How to complete this task: Write out again only the lines between the one with "Image resolution: width=1568" and the end of the records below, both ends counted, and don't include the pictures.
|---|
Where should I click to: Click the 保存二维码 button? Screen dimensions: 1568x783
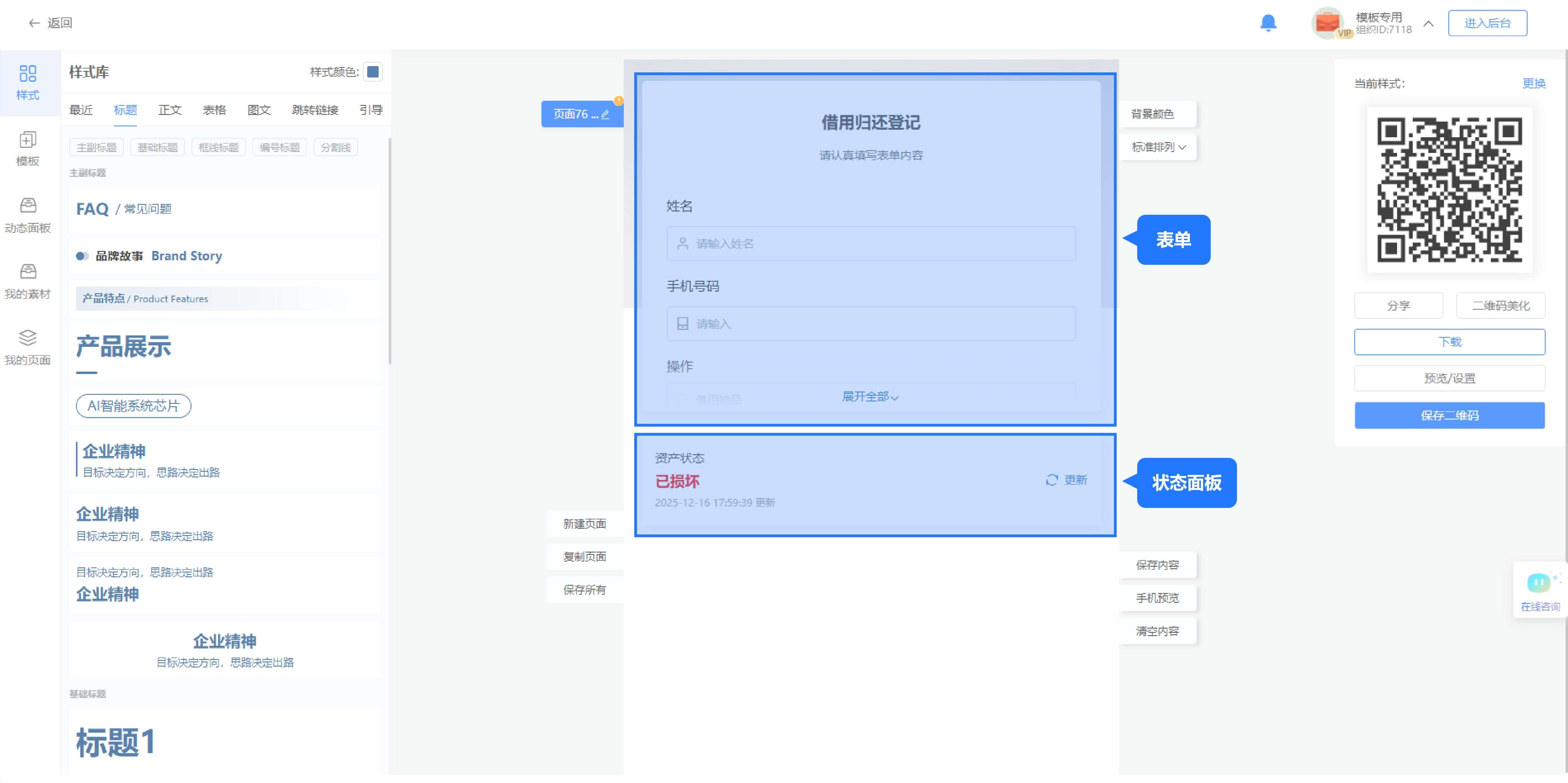pos(1449,416)
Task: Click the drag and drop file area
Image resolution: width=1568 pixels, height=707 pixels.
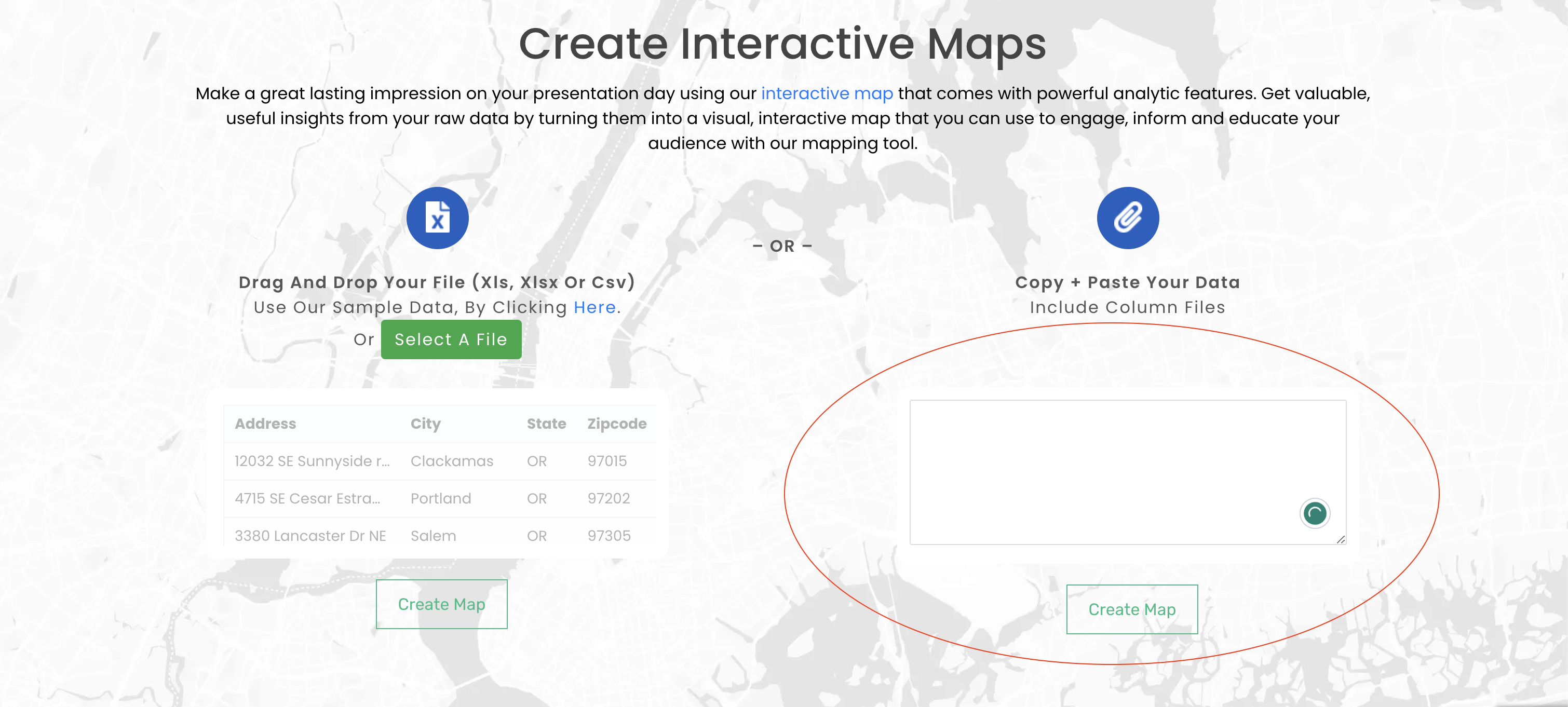Action: (x=437, y=282)
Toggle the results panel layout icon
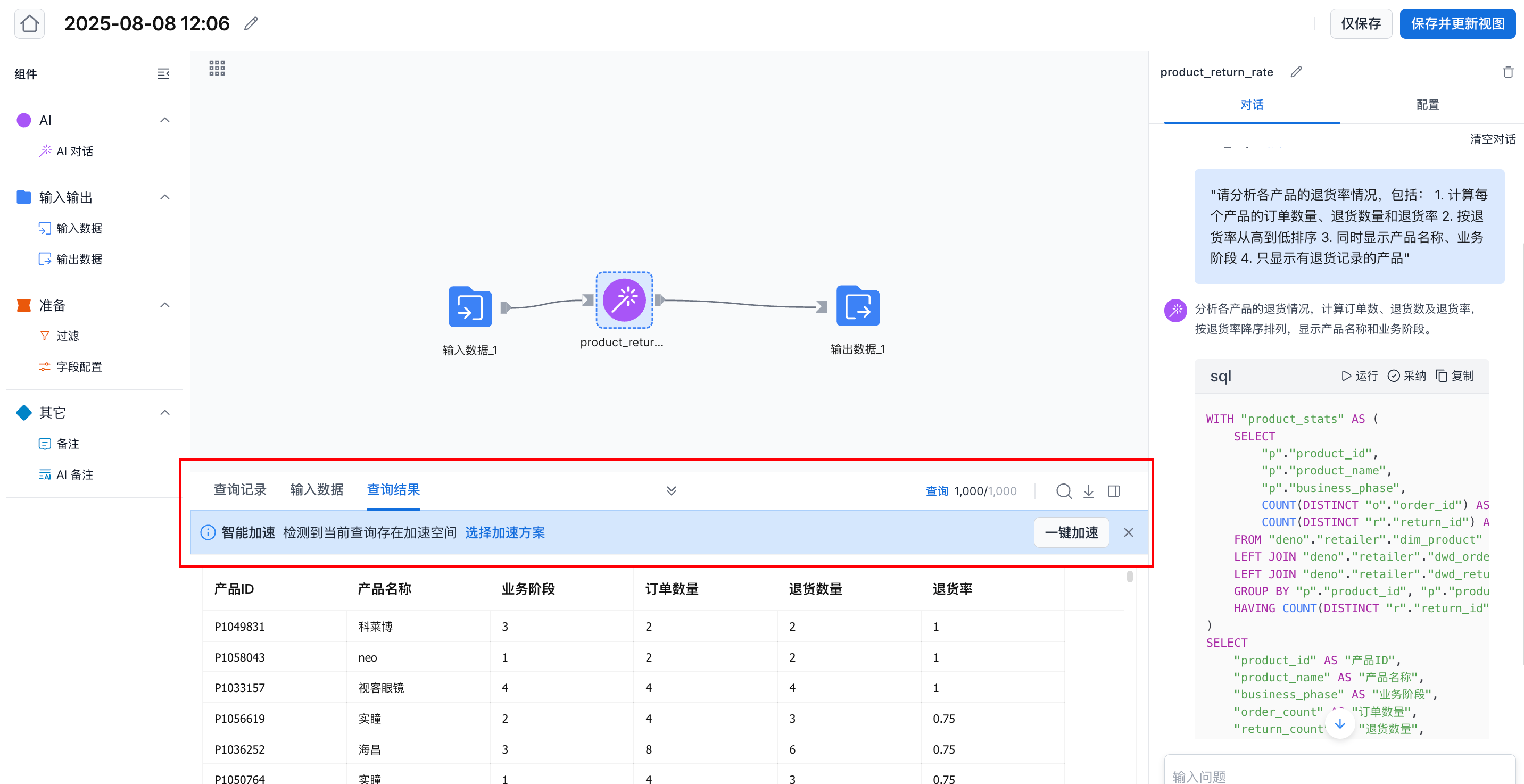This screenshot has width=1524, height=784. [x=1113, y=491]
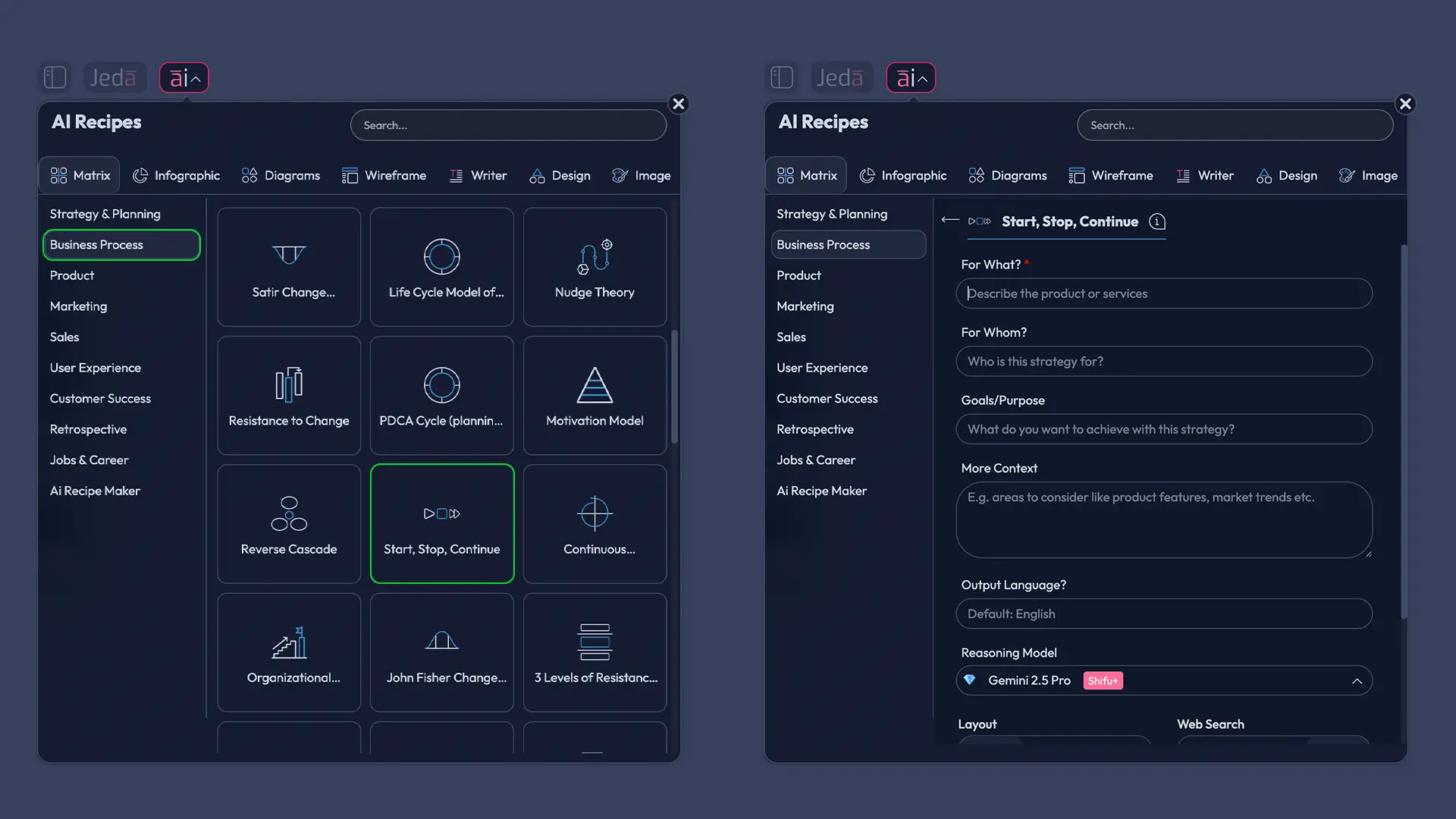Open the 3 Levels of Resistance recipe

pos(595,652)
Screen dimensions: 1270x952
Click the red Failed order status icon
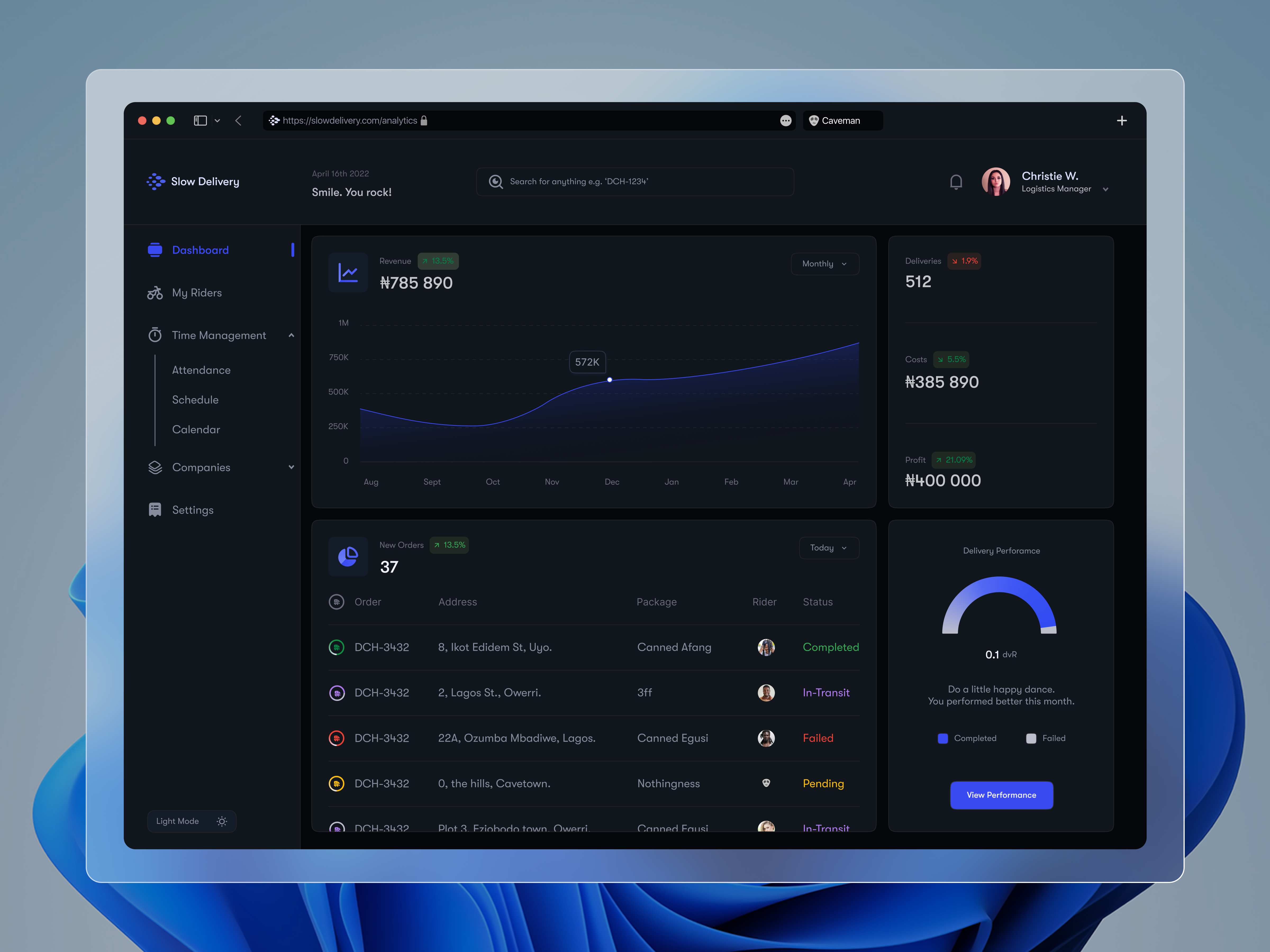pyautogui.click(x=337, y=738)
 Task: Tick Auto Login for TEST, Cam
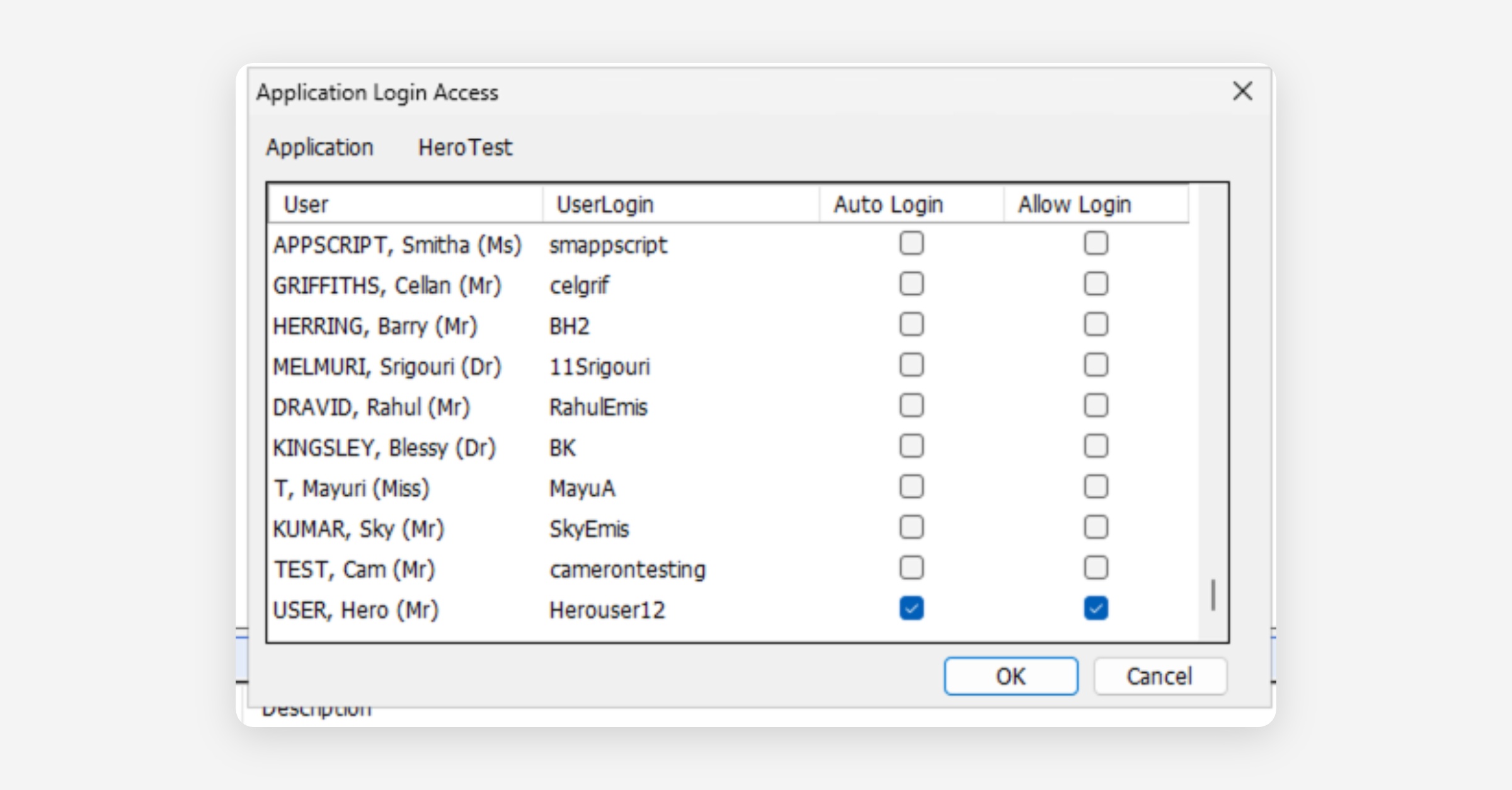(911, 568)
|---|
Answer for the task:
Image resolution: width=1568 pixels, height=707 pixels.
Action: (x=437, y=282)
Toggle the results panel layout icon
This screenshot has width=1524, height=784. [x=1113, y=491]
Open the 3 Levels of Resistance recipe

pos(595,652)
Screen dimensions: 1270x952
Click the red Failed order status icon
pyautogui.click(x=337, y=738)
 Task: Tick Auto Login for TEST, Cam
(911, 568)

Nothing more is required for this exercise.